There were a few articles in the news recently about God and Faith.
Specifically about including atheists in Interfaith dialogues. I thought that was stupid. But never mind. This is not about that.
Then there was this blogpost about Cryonics. The writer seemed quite convinced by it.
I think he makes a reasonably rational argument for Cryonics. Enough for me to be curious about it, but not enough for me to crave it.
After all, there are only about 4 companies offering Cryonics, and 3 are in the US, and the 4th in Russia. Not exactly accessible to someone in Singapore.
The costs isn’t exactly out of reach, but it is not like I have US$250k to spare, either.
The only promise that might make me consider it, is the chance to see how Z turns out.
Maybe I’ll die at about 75 (in about 25 years). Z would be 25, at the start of her adult life.
I’d wonder how she would be doing for the next 50 years or so. It would be nice to be able to come back 50 years or so after I’ve “died” to see how her life turned out.

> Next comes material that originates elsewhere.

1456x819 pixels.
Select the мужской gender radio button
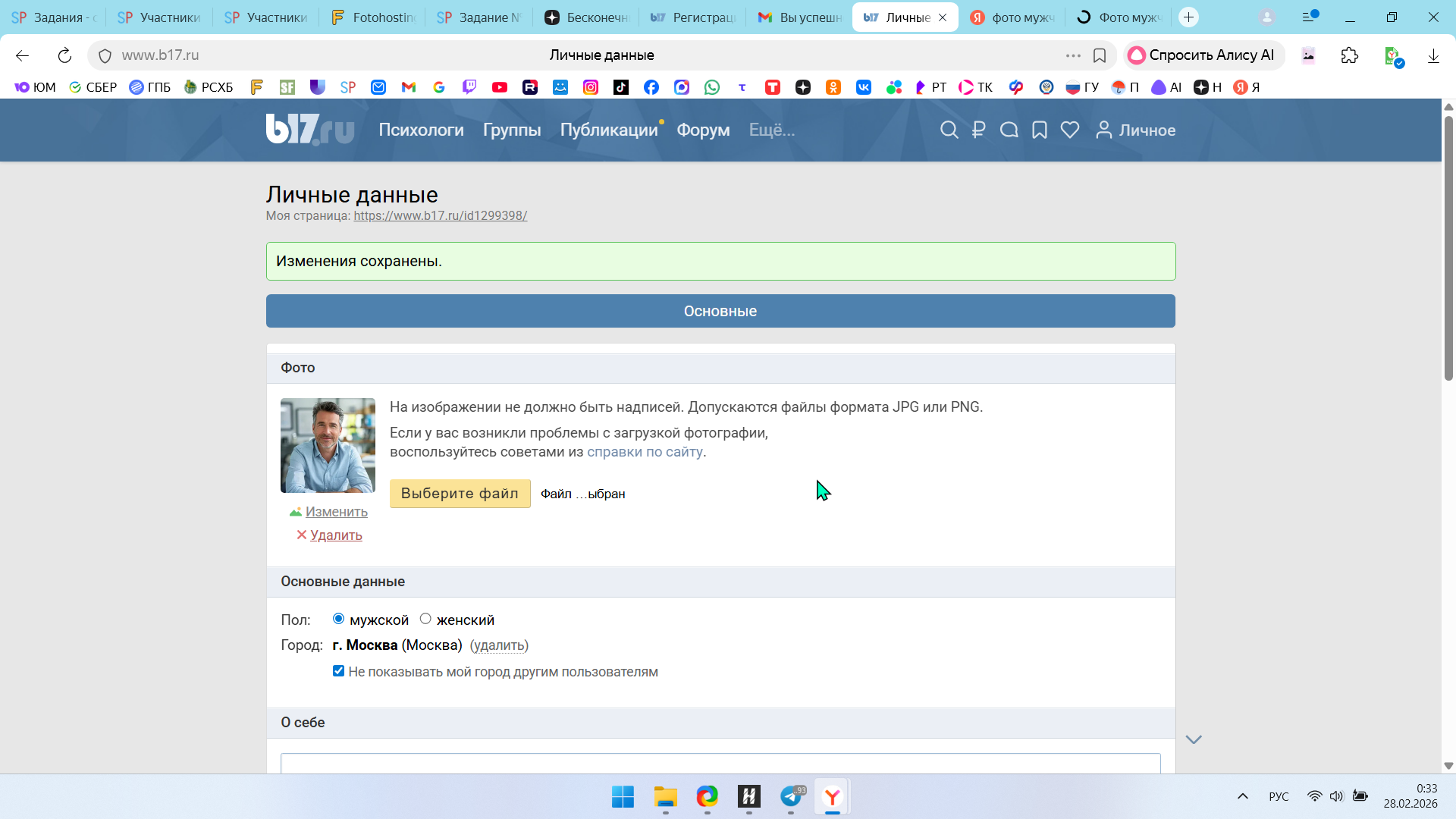pyautogui.click(x=339, y=619)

And what if they haven’t figured out how to revive me in 50 years or so. What if Z herself had passed on by the time they do?
I would choose to be cryonically preserved for as long as Z were alive and if I could be revived before she passes away, for a chance to catch up with her. And if she has passed on before the technology to revive cryonic patients is available, then end my cryonic preservation.
But it is a selfish, silly, want. We don’t usually get second chances.
It would be nice. But it won’t be worth US$250k.